It’s common practice to grow rice in flooded fields, but rice is actually not an aquatic plant. It doesn’t need to grow under water. Growing rice under water is the number three man-made cause of methane emissions on the planet, behind cows in fields and fossil fuel extraction. Upwards of 15, some say 20% of man-made methane comes from flooded rice fields.
Additionally, one-third of Earth’s potable water is used to grow rice in flooded fields. That’s where SRI comes in as a solution. Using SRI, rice doesn’t need to be under water all the time. If you actually put rice in an aerobic environment, it can thrive.
We decided that Lotus Foods would move into the future introducing SRI growing methods, more crop per drop, into our various supply chains.

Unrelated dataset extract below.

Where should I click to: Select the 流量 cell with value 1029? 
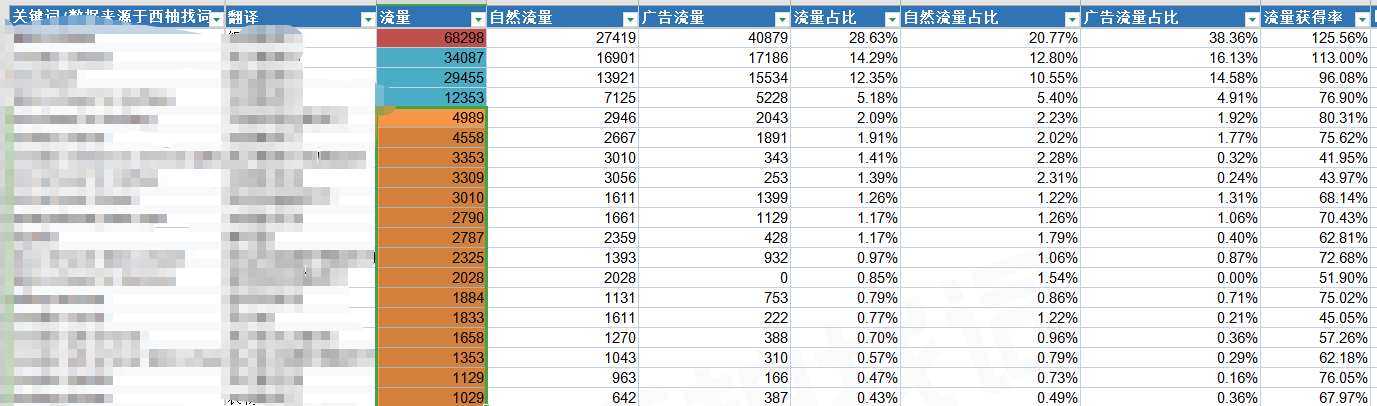click(x=432, y=398)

When you produce more rice using less water, less seed, no chemicals, it lowers the cost and increases the yield to the degree that farmers on their small plots of land don’t need to plant rice exclusively. They can plant some added-value vegetables, which they can use to supplement their own diets, or take to the market to sell.
Research has suggested deploying this method of growing rice can reduce 3.13 gigatons of CO2 or the carbon equivalent, and yield $678 billion in net savings at no cost to the farmers.
ERIN: Thank you so much, Ken. Now we will hear from Alex Eaton of Sistema Biobolsa.
ALEX: 80% of the food we consume today is being grown by small farmers. That’s important because small farmers can live very different across the world. Here in the US a small farmer has a different dimension, level of technification, economic status than a small farmer in Mexico or a small farmer in India. What unifies all these small farmers is that they’re locally based, their farms are in the same place that they work, they’re generally family farms, and they’re generally these sort of keystone components of these rural communities, which are suffering from a lot of abandonment, migration both to other countries and to the city.
We started with this love for small farmers, and then identified what we think is kind of an oversimplified but important problem: People aren’t developing technologies or effective outreach capacities for poor farmers. Also, as Kyle mentioned, ethically questionable debt-collection processes were driving people to suicide. That’s really how grave that became.
What we really see is this massive opportunity. There are estimates of between 400 and 500 million small farms worldwide, and 200 million of these, representing about a billion people are earning less than $2 a day. That is extreme poverty by every definition. We have this horrible irony where the people who are really growing the majority of our food don’t have enough food to eat and are the poorest people on Earth. If you’re growing our food you shouldn’t be hungry.
Another important point to address is agriculture accounts for more than a fifth of all of the greenhouse gases on Earth. That figure doesn’t even include a lot of the household energy consumption for a lot of these farmers. A lot of the greenhouse gas production is methane. If we can reduce methane production in a short amount of time, we can make disproportionate gains, because it impacts global warming by about 25 times that of CO2.
What we’re working on—treating waste, providing renewable energy, and providing organic local agricultural inputs—can really take a big chunk of those greenhouse gases out of the system.
Farmers say climate change is a big challenge, but mostly because weather patterns are changing their traditional calendars tracking agricultural cycles. It’s hard for them, though, to structurally think about reducing greenhouse gases as one of their prime motivators, and they really shouldn’t. They’re not responsible for the accumulation of greenhouse gases, but they could be potentially one of the greatest allies. It’s hard to make poor farmers make an investment to make up for these collective emissions, but I think they will become allies.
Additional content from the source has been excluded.